(Stored records)
=== Begin Enclosure ===

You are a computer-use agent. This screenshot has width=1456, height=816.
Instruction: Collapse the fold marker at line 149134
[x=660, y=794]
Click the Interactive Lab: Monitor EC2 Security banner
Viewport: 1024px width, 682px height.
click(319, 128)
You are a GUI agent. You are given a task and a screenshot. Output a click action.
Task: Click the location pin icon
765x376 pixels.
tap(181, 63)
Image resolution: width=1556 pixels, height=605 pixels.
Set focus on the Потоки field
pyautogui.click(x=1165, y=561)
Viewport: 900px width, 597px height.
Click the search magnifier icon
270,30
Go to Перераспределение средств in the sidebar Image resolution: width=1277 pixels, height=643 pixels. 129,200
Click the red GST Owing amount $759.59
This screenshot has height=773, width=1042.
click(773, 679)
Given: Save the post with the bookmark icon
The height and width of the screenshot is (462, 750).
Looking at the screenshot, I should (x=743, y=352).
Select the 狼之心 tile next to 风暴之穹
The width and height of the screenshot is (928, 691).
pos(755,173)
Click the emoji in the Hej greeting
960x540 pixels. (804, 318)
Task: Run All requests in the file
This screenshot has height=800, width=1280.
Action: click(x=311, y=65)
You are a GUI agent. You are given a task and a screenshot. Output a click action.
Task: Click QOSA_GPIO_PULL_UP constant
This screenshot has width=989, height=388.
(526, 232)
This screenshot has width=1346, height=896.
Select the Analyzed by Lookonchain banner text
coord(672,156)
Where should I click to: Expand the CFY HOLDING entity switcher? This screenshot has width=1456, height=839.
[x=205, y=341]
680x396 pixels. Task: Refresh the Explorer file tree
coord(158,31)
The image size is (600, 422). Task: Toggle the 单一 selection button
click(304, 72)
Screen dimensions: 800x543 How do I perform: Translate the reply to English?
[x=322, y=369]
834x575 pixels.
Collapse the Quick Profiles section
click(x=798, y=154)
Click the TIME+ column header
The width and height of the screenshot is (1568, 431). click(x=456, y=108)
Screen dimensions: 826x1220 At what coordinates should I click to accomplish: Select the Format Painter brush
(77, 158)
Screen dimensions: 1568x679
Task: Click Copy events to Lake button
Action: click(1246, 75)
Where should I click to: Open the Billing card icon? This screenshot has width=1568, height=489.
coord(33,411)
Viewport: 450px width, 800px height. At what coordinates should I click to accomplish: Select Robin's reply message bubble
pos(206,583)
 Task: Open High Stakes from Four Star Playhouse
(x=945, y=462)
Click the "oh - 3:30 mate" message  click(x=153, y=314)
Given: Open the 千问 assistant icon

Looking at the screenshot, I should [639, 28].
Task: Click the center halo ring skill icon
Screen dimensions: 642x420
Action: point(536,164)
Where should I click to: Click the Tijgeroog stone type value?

=== End Enclosure ===

YOUR TASK: Please reproduce the records exactly, without leaving any out.

RESPONSE AREA:
You are a computer-use agent. This screenshot has width=1456, height=816.
Instruction: Collapse the fold marker at line 149134
[x=660, y=794]
Click the Interactive Lab: Monitor EC2 Security banner
Viewport: 1024px width, 682px height.
click(319, 128)
You are a GUI agent. You are given a task and a screenshot. Output a click action.
Task: Click the location pin icon
765x376 pixels.
tap(181, 63)
Image resolution: width=1556 pixels, height=605 pixels.
Set focus on the Потоки field
pyautogui.click(x=1165, y=561)
Viewport: 900px width, 597px height.
Click the search magnifier icon
270,30
Go to Перераспределение средств in the sidebar Image resolution: width=1277 pixels, height=643 pixels. 129,200
Click the red GST Owing amount $759.59
This screenshot has height=773, width=1042.
click(773, 679)
Given: Save the post with the bookmark icon
The height and width of the screenshot is (462, 750).
Looking at the screenshot, I should (x=743, y=352).
Select the 狼之心 tile next to 风暴之穹
The width and height of the screenshot is (928, 691).
pos(755,173)
Click the emoji in the Hej greeting
960x540 pixels. (804, 318)
Task: Run All requests in the file
This screenshot has height=800, width=1280.
Action: click(x=311, y=65)
You are a GUI agent. You are given a task and a screenshot. Output a click action.
Task: Click QOSA_GPIO_PULL_UP constant
This screenshot has width=989, height=388.
(526, 232)
This screenshot has width=1346, height=896.
Select the Analyzed by Lookonchain banner text
coord(672,156)
Where should I click to: Expand the CFY HOLDING entity switcher? This screenshot has width=1456, height=839.
[x=205, y=341]
680x396 pixels. Task: Refresh the Explorer file tree
coord(158,31)
The image size is (600, 422). Task: Toggle the 单一 selection button
click(304, 72)
Screen dimensions: 800x543 How do I perform: Translate the reply to English?
[x=322, y=369]
834x575 pixels.
Collapse the Quick Profiles section
click(x=798, y=154)
Click the TIME+ column header
The width and height of the screenshot is (1568, 431). click(x=456, y=108)
Screen dimensions: 826x1220 At what coordinates should I click to accomplish: Select the Format Painter brush
(77, 158)
Screen dimensions: 1568x679
Task: Click Copy events to Lake button
Action: click(1246, 75)
Where should I click to: Open the Billing card icon? This screenshot has width=1568, height=489.
coord(33,411)
Viewport: 450px width, 800px height. At what coordinates should I click to accomplish: Select Robin's reply message bubble
pos(206,583)
 Task: Open High Stakes from Four Star Playhouse
(x=945, y=462)
Click the "oh - 3:30 mate" message  click(x=153, y=314)
Given: Open the 千问 assistant icon

Looking at the screenshot, I should [639, 28].
Task: Click the center halo ring skill icon
Screen dimensions: 642x420
Action: point(536,164)
Where should I click to: Click the Tijgeroog stone type value?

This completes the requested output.